After nearly four weeks, the Paxil worked like a charm. Unfortunately, there was a side effect that became progressively worse: I went from being a very cold-natured person to being a very hot-natured person. Instead of shivering and putting on a sweater when everyone else was asking to have the air conditioning turned on, I was fanning myself when everyone else was putting on a jacket. I hate being hot all the time. A nursing student told me that Welbutrin wouldn't cause me to be hot and that, additionally, there was a chance it could help me lose weight.

So five weeks ago I began taking Welbutrin and weaning myself off Paxil. I took 4 1/2 weeks to do so, but apparently, that wasn't enough. Or maybe there's no way to avoid side effects. I'm having a variety of symptoms, one of them apparently due to starting Welbutrin and the others due to withdrawal from Paxil.

I was at Wal-Mart the Saturday before last and started feeling lightheaded. I thought my blood sugar might be low, so I ate something. That helped only a little. It occurred to me my blood pressure might be high, although it's never been more than 120/80 my entire life and tends to hover around 110/72. I took it in the pharmacy area and found that it was 149/87. I went to the hospital, but no one would tell me if that was dangerously high without admitting me to the emergency room. I called an M.D. friend and found out that it wasn't. So I went home and started doing my research.

Paxil withdrawal doesn't cause high blood pressure, but Welbutrin does. So I stopped taking Welbutrin, which I'd been on for a month. Paxil can cause a whole host of symptoms, including lightheadedness and flu-like symptoms. Something else that was strange was that I developed a crick in my neck while coming my hair, and the next week I developed one in the other side of my neck while I was lying down watching TV. Lo and behold--one of the symptoms of Paxil withdrawal is muscle cramps. I never would have believed it if I hadn't had a crick in each side of my neck and a catch/cramp in my back all in the space of ten days. Even now I have to be careful, because I can feel one wanting to develop in my left calf, and when I turn my head, I can feel the one on the right side of my neck returning.

I've sworn off caffeine, which I never drank daily, because I found that it made the lightheadedness worse. And if I ever have anxiety attacks again, I won't go on Paxil or Welbutrin. Welbutrin, I discovered, can cause liver damage, and it doesn't work the way all the other anti-anxiety medications do and is apparently less innocuous. Paxil is apparently the worse SSRI (which seems to be the most common type of anti-anxiety medication) of all. It takes longer to get out of the system and seems to have more side effects when you withdraw. Also, of all the anti-anxiety/depression medications on the markets, Paxil seems to be the worst for causing weight gain.

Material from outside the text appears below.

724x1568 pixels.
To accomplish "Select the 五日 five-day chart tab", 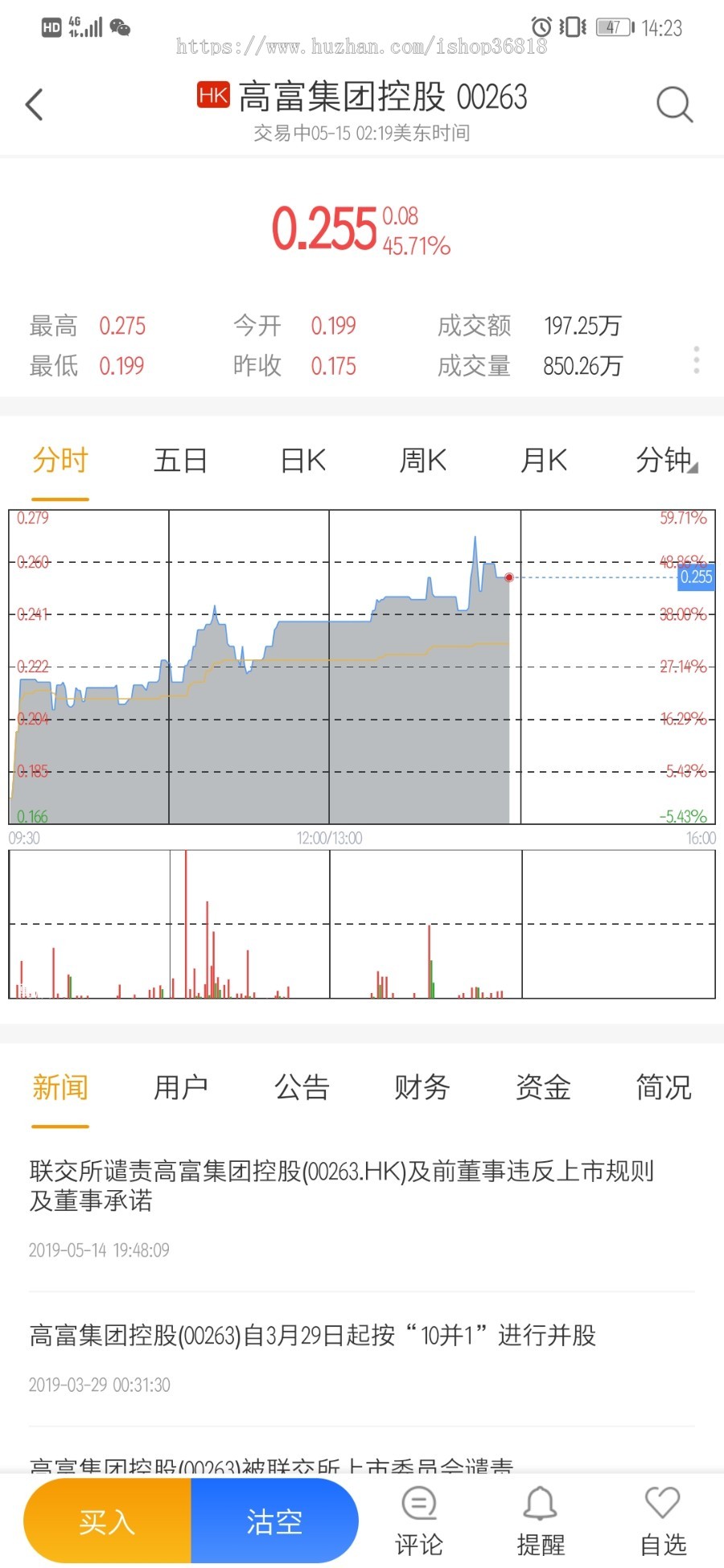I will (x=180, y=459).
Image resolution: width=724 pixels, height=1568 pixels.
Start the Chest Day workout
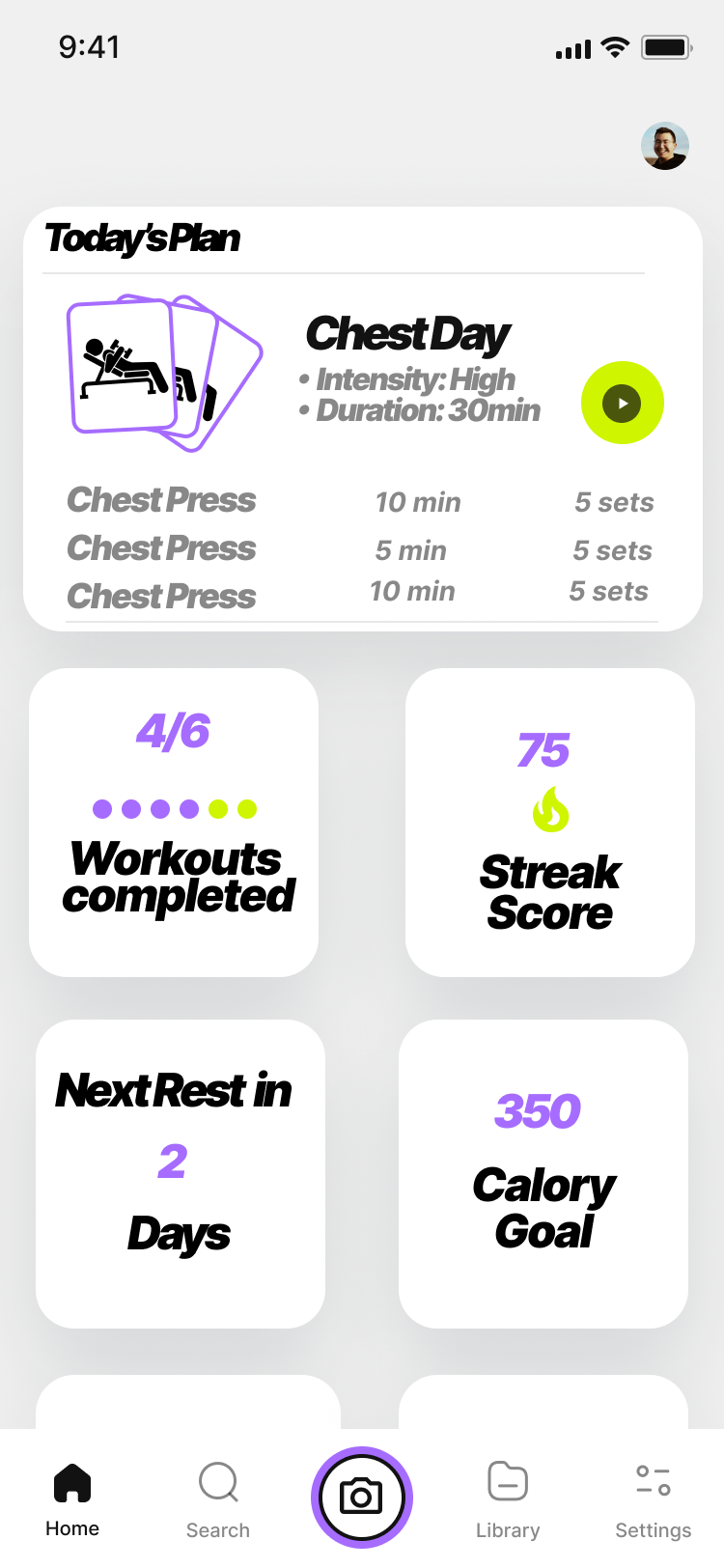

I'd started rapidly putting on weight four years before I started taking Paxil, and I've continued, so I can't blame that on Paxil, but no one who has a problem with weight gain needs to be taking something that can make matters even worse.

The anxiety attacks were so bad that the Paxil was worth it, but now that I've done my research, if it ever happens again, I'll definitely take something else. Be smarter than I was, and when your doctor prescribes something for you, do the research and find out if there's something that might be better for you.

1 comment:

  1. Paxil is really hard to wean off from. It's better if to start medication with another kind of antidepressant than with Paxil.